A: Not necessarily. At the Yale Cancer Center, genetic counsellors only recommend testing for people who have a strong family history of a type of cancer that is known to be linked to these genes: breast cancer before the age of 45, several family members with the disease on the same side of the family, breast cancer and ovarian or pancreatic cancer on the same side of the family, a family history of male breast cancer, or Jewish ancestry combined with even one case of breast or ovarian cancer in the family.
Matloff emphasised that most cases of breast and ovarian cancer are not related to these mutations.
Q: How does the test work?
A: Generally, a woman who is concerned about her cancer risk begins by consulting her GP and a genetic counsellor, who can examine her personal and family history to determine what tests might be useful. A genetic counsellor can also discuss the pros and cons of testing, including implications for other family members, Matloff said.
The test involves collecting a sample of blood or saliva and sending it to Myriad Genetics, a company that performs the analysis and can deliver a report on which variants you have and how much these variants increase your risk of various types of cancer.
However, Matloff warned that sometimes the test results are misinterpreted, with variants that are not known to cause cancer confused with variants that do.
"We've found that a lot of women who've had this surgery had their test results read incorrectly," she said.
Q: If the test says I have a high risk of breast cancer, should I have my breasts removed?
A: That is a very personal decision that patients should make in consultation with their families and doctors. Cosmetic factors and the availability other options - including heightened surveillance for early signs of disease or taking a drug such as tamoxifen, Matloff said - can come into play as a woman makes her decision.
Nagy said studies have estimated that at least 35 per cent of women who have a dangerous BRCA mutation decide to get the surgery when they are still healthy. Doing so can reduce their lifetime risk of breast cancer to less than 5 per cent.
Q: Why doesn't it reduce the risk to 0 per cent?

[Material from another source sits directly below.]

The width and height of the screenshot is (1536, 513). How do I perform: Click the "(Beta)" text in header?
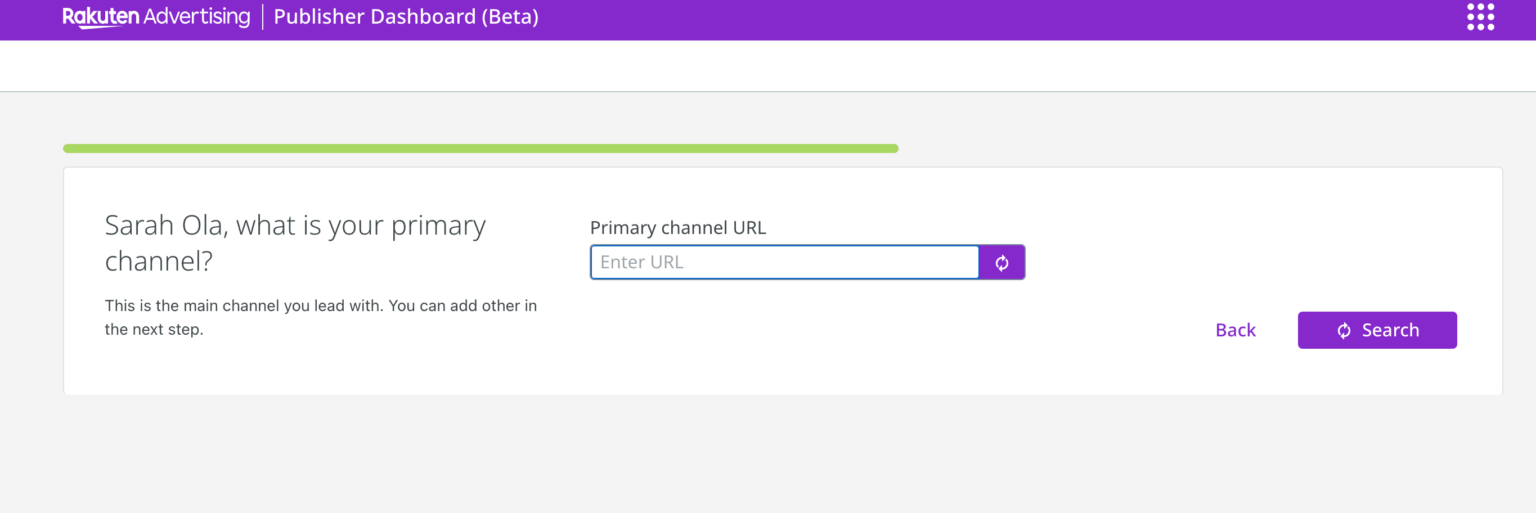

A: Even after a double mastectomy, some breast cells remain - and there is always a chance that cancer could develop in this tissue, Matloff said. However, a risk of less than 5 per cent is much lower than the 12 per cent to 13 per cent risk faced by a typical woman, she added.
Q: What is involved in a mastectomy?
A: All mastectomies involve removal of most of the breast tissue, but patients have options when deciding whether or how to have their breasts reconstructed, said Dr Maureen Chung, a surgeon and medical director of the Margie Petersen Breast Center at St John's Health Center in Santa Monica, California.
"The trend is to leave more and more behind," she said, noting that increasingly women are choosing to keep their skin, areolas and nipples intact for a better cosmetic outcome.
Breast reconstruction can take place when the breast tissue is removed or later, depending on the type of reconstruction a woman chooses, Chung said.
In Jolie's case, tissue expanders were put in place for a couple of months to create a pocket to accommodate breast implants.
Q: Are there any risks involved?
A: There is always a risk involved in any surgery, but generally speaking the procedure is very safe, Matloff said. You can live a healthy life without your breasts - and reconstructed breasts can look very good.
Q: What about having your ovaries and fallopian tubes removed?
A: This surgery is also routine but one consequence is that women who have it no longer have the estrogen produced by the ovaries; as a result, they go into a kind of early menopause.
However, a lot of women who have their ovaries removed are good candidates for hormone replacement therapy, Matloff said.
According to Nagy, about 70 per cent of women with dangerous BRCA mutations choose to have their ovaries removed eventually. The numbers are higher than for mastectomies because it is very difficult to screen for ovarian cancer.